Write the data out again, matching every line exactly.

-- INFORMATION SUPPLIED follows --

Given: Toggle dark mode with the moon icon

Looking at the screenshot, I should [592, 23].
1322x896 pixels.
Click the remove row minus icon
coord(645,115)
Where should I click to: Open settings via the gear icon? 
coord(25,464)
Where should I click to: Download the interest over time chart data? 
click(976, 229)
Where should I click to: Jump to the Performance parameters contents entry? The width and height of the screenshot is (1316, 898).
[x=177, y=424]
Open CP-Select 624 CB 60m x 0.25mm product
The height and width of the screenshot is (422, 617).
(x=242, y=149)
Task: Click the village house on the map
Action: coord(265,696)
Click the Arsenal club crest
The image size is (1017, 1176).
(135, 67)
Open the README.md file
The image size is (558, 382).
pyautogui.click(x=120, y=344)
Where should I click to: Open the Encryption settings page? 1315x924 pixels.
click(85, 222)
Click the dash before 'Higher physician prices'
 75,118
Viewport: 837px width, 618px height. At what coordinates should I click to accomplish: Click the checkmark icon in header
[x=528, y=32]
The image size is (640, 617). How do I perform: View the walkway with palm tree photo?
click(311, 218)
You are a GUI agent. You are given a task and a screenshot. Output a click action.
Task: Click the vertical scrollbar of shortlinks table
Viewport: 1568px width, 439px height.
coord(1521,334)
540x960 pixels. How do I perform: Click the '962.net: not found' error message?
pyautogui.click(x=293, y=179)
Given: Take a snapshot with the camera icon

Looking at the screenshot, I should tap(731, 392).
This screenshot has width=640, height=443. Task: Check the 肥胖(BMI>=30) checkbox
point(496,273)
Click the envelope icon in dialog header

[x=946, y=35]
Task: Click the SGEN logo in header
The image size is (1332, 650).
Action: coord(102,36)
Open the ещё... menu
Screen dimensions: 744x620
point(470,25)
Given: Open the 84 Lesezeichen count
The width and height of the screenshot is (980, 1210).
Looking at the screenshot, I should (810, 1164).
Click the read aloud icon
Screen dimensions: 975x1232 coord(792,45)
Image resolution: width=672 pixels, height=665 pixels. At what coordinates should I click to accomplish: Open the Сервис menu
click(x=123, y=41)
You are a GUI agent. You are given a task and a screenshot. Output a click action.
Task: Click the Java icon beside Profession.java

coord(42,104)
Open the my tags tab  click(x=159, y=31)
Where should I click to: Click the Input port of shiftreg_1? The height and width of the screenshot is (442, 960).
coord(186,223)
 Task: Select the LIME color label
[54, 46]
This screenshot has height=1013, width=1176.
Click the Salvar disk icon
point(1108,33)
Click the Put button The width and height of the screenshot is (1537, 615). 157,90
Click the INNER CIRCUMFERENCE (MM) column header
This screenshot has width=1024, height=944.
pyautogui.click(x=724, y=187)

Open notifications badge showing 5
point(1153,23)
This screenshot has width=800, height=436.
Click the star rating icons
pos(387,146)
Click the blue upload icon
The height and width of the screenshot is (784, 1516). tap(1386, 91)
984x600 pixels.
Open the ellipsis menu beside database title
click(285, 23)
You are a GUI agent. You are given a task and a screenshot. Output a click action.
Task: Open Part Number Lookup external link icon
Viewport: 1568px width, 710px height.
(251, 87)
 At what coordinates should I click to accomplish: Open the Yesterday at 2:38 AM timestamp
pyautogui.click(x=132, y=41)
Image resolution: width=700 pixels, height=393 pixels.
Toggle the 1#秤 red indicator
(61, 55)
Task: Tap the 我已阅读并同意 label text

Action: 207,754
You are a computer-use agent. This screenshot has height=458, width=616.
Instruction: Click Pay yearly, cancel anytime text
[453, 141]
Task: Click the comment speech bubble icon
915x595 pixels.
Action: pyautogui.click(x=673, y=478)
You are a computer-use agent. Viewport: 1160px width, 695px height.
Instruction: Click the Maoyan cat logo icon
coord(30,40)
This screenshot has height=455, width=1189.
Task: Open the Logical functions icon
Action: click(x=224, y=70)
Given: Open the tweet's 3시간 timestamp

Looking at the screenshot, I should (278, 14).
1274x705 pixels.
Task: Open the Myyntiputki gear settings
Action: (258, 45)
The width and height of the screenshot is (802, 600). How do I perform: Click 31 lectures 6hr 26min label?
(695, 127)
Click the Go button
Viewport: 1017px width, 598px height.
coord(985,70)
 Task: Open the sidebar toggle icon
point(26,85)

-- INFORMATION SUPPLIED concluded --

**RESULT:**
Given: Toggle dark mode with the moon icon

Looking at the screenshot, I should [592, 23].
1322x896 pixels.
Click the remove row minus icon
coord(645,115)
Where should I click to: Open settings via the gear icon? 
coord(25,464)
Where should I click to: Download the interest over time chart data? 
click(976, 229)
Where should I click to: Jump to the Performance parameters contents entry? The width and height of the screenshot is (1316, 898).
[x=177, y=424]
Open CP-Select 624 CB 60m x 0.25mm product
The height and width of the screenshot is (422, 617).
(x=242, y=149)
Task: Click the village house on the map
Action: coord(265,696)
Click the Arsenal club crest
The image size is (1017, 1176).
(135, 67)
Open the README.md file
The image size is (558, 382).
pyautogui.click(x=120, y=344)
Where should I click to: Open the Encryption settings page? 1315x924 pixels.
click(85, 222)
Click the dash before 'Higher physician prices'
 75,118
Viewport: 837px width, 618px height. At what coordinates should I click to accomplish: Click the checkmark icon in header
[x=528, y=32]
The image size is (640, 617). How do I perform: View the walkway with palm tree photo?
click(311, 218)
You are a GUI agent. You are given a task and a screenshot. Output a click action.
Task: Click the vertical scrollbar of shortlinks table
Viewport: 1568px width, 439px height.
coord(1521,334)
540x960 pixels. How do I perform: Click the '962.net: not found' error message?
pyautogui.click(x=293, y=179)
Given: Take a snapshot with the camera icon

Looking at the screenshot, I should tap(731, 392).
This screenshot has width=640, height=443. Task: Check the 肥胖(BMI>=30) checkbox
point(496,273)
Click the envelope icon in dialog header

[x=946, y=35]
Task: Click the SGEN logo in header
The image size is (1332, 650).
Action: coord(102,36)
Open the ещё... menu
Screen dimensions: 744x620
point(470,25)
Given: Open the 84 Lesezeichen count
The width and height of the screenshot is (980, 1210).
Looking at the screenshot, I should (810, 1164).
Click the read aloud icon
Screen dimensions: 975x1232 coord(792,45)
Image resolution: width=672 pixels, height=665 pixels. At what coordinates should I click to accomplish: Open the Сервис menu
click(x=123, y=41)
You are a GUI agent. You are given a task and a screenshot. Output a click action.
Task: Click the Java icon beside Profession.java

coord(42,104)
Open the my tags tab  click(x=159, y=31)
Where should I click to: Click the Input port of shiftreg_1? The height and width of the screenshot is (442, 960).
coord(186,223)
 Task: Select the LIME color label
[54, 46]
This screenshot has height=1013, width=1176.
Click the Salvar disk icon
point(1108,33)
Click the Put button The width and height of the screenshot is (1537, 615). 157,90
Click the INNER CIRCUMFERENCE (MM) column header
This screenshot has width=1024, height=944.
pyautogui.click(x=724, y=187)

Open notifications badge showing 5
point(1153,23)
This screenshot has width=800, height=436.
Click the star rating icons
pos(387,146)
Click the blue upload icon
The height and width of the screenshot is (784, 1516). tap(1386, 91)
984x600 pixels.
Open the ellipsis menu beside database title
click(285, 23)
You are a GUI agent. You are given a task and a screenshot. Output a click action.
Task: Open Part Number Lookup external link icon
Viewport: 1568px width, 710px height.
(251, 87)
 At what coordinates should I click to accomplish: Open the Yesterday at 2:38 AM timestamp
pyautogui.click(x=132, y=41)
Image resolution: width=700 pixels, height=393 pixels.
Toggle the 1#秤 red indicator
(61, 55)
Task: Tap the 我已阅读并同意 label text

Action: 207,754
You are a computer-use agent. This screenshot has height=458, width=616.
Instruction: Click Pay yearly, cancel anytime text
[453, 141]
Task: Click the comment speech bubble icon
915x595 pixels.
Action: pyautogui.click(x=673, y=478)
You are a computer-use agent. Viewport: 1160px width, 695px height.
Instruction: Click the Maoyan cat logo icon
coord(30,40)
This screenshot has height=455, width=1189.
Task: Open the Logical functions icon
Action: click(x=224, y=70)
Given: Open the tweet's 3시간 timestamp

Looking at the screenshot, I should (278, 14).
1274x705 pixels.
Task: Open the Myyntiputki gear settings
Action: (258, 45)
The width and height of the screenshot is (802, 600). How do I perform: Click 31 lectures 6hr 26min label?
(695, 127)
Click the Go button
Viewport: 1017px width, 598px height.
coord(985,70)
 Task: Open the sidebar toggle icon
point(26,85)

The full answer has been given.